Quand les visiteurs du musée du Louvre ont gravi l’escalier du pavillon Sully, traversé la salle La Caze, puis la salle Henri II, ils pénètrent dans ce grand salon nommé salle des Sept Cheminées ; qu’ils imaginent cette salle réduite de moitié et partagée en deux pièces : ces deux pièces formaient, avec un cabinet voisin, tout l’appartement privé de Henri IV. Au-delà, dans les bâtiments ayant façade sur la Seine, commençait l’appartement de Marie de Médicis.
Henri IV se contentait de cet étroit logement : la représentation n’était pas de son goût et il en prenait à l’aise avec l’étiquette.

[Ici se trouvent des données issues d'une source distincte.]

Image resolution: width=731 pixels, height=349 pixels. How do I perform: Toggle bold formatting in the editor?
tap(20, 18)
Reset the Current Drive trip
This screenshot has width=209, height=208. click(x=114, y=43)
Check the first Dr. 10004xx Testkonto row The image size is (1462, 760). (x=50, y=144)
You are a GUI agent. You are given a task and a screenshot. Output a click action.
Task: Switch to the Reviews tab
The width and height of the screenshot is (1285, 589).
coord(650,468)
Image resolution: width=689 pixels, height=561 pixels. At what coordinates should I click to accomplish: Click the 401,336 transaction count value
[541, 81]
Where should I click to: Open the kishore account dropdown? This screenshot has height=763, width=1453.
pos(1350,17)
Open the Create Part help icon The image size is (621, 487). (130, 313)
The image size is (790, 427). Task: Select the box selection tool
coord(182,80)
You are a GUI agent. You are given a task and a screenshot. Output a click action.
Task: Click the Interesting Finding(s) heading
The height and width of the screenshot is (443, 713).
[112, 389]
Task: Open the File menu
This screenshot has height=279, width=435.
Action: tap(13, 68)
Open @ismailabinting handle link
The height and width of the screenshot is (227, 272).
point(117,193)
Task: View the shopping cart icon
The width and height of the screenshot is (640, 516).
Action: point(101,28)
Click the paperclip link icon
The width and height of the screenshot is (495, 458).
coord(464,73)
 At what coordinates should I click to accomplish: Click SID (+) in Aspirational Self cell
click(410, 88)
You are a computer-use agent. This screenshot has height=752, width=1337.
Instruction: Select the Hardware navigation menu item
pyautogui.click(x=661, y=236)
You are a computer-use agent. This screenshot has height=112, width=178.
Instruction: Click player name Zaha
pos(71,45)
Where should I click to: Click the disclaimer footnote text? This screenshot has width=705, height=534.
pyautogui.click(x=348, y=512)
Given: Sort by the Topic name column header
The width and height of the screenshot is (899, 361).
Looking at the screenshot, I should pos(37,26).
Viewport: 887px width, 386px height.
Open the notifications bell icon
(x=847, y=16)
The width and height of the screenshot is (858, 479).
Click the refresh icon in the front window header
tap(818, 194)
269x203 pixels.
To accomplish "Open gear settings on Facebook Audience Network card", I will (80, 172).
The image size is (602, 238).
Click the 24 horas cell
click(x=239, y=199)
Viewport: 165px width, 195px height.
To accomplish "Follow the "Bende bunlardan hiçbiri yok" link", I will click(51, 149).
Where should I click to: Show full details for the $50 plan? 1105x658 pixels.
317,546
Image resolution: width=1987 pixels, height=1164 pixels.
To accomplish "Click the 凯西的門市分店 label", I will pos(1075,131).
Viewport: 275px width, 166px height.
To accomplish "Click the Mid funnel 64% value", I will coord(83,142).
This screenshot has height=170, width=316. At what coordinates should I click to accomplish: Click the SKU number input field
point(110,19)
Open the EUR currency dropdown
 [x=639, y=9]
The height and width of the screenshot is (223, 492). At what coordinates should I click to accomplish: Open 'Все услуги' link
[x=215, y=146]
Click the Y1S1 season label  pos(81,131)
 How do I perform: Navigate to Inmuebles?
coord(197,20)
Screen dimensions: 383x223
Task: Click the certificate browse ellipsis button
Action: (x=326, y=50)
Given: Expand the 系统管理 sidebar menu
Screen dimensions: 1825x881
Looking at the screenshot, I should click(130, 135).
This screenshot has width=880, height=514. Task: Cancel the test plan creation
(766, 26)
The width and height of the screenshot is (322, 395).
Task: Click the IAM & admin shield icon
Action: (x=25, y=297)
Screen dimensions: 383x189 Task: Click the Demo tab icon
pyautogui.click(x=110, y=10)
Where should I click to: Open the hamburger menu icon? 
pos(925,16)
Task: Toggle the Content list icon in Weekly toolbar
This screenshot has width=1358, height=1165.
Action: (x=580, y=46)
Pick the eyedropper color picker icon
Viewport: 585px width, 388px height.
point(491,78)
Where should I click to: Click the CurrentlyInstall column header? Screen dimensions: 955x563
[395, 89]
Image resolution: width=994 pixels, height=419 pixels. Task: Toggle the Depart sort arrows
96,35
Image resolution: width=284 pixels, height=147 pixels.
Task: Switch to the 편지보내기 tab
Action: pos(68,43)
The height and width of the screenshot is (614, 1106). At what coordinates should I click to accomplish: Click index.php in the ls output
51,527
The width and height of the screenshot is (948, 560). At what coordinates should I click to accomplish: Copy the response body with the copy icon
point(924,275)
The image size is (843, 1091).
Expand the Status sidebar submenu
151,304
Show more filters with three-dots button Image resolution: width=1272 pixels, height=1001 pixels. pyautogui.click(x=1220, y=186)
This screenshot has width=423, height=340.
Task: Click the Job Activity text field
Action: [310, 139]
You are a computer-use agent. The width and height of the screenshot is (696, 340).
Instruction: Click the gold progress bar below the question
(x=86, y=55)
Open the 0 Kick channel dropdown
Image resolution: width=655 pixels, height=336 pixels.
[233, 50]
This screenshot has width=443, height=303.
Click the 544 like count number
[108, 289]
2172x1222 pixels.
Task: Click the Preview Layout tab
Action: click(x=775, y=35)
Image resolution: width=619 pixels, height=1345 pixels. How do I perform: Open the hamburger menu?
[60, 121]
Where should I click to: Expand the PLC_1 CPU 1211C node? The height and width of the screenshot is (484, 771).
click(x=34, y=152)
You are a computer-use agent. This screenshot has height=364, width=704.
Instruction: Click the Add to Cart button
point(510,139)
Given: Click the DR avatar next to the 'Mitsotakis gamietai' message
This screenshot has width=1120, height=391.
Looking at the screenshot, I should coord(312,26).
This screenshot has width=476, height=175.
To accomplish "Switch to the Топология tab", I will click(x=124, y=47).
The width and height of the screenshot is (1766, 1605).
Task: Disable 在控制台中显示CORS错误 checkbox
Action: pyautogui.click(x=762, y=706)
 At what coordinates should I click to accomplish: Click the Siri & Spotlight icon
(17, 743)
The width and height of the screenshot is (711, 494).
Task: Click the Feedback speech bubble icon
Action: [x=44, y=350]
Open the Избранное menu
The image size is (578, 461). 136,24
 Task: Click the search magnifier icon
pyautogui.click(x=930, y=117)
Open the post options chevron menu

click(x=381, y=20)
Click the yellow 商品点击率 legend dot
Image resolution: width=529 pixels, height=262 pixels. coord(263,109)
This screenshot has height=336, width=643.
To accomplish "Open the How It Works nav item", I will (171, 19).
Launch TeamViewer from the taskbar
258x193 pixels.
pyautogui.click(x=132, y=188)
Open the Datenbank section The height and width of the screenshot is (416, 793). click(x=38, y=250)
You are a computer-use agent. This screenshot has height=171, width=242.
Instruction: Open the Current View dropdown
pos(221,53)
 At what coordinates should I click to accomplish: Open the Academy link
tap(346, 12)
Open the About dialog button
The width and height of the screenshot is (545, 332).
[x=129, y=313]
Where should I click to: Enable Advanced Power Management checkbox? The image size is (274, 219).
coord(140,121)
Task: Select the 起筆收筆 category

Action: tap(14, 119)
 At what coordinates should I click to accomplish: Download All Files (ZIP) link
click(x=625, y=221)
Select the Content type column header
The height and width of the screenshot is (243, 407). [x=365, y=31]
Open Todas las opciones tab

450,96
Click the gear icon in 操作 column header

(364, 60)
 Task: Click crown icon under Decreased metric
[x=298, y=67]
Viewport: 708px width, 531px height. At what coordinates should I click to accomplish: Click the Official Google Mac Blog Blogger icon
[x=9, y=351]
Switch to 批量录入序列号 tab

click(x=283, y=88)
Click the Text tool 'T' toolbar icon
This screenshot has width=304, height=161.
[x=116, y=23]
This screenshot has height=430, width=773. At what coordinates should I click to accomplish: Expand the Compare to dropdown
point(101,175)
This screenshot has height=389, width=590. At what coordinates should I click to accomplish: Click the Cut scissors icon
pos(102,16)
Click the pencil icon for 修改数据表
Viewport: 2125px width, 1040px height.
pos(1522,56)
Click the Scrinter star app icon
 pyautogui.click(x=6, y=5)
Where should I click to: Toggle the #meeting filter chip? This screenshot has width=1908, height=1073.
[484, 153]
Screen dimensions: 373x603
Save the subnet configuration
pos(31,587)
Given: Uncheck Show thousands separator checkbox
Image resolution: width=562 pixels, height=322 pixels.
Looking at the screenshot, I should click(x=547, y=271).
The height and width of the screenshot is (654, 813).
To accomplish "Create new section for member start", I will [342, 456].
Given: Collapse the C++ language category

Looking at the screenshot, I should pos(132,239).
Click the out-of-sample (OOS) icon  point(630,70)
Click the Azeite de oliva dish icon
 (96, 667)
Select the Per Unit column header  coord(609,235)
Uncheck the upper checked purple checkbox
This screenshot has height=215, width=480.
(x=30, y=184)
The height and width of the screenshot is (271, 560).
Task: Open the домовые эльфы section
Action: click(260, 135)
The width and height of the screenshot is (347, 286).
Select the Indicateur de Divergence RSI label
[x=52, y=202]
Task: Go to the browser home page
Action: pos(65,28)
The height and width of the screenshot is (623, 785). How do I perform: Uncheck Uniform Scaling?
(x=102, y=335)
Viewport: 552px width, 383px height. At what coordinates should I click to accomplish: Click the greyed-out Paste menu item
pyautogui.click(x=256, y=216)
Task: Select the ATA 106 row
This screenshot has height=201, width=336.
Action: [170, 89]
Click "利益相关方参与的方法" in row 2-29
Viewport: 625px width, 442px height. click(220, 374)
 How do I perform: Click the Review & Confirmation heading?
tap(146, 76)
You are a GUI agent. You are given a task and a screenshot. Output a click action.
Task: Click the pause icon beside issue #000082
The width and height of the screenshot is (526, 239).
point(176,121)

Sa rude existence de guerres et d’aventures l’avait rendu insouciant de ce que nous appelons le confort, chose et mot qui n’étaient pas inventés à la fin du XVIe siècle.
On peut grâce aux récits des mémorialistes et des historiens se représenter parfaitement en quoi consistait une journée de Henri IV au Louvre ; et c’est bien différent de ce que sera, soixante ans plus tard, la pompe de Versailles !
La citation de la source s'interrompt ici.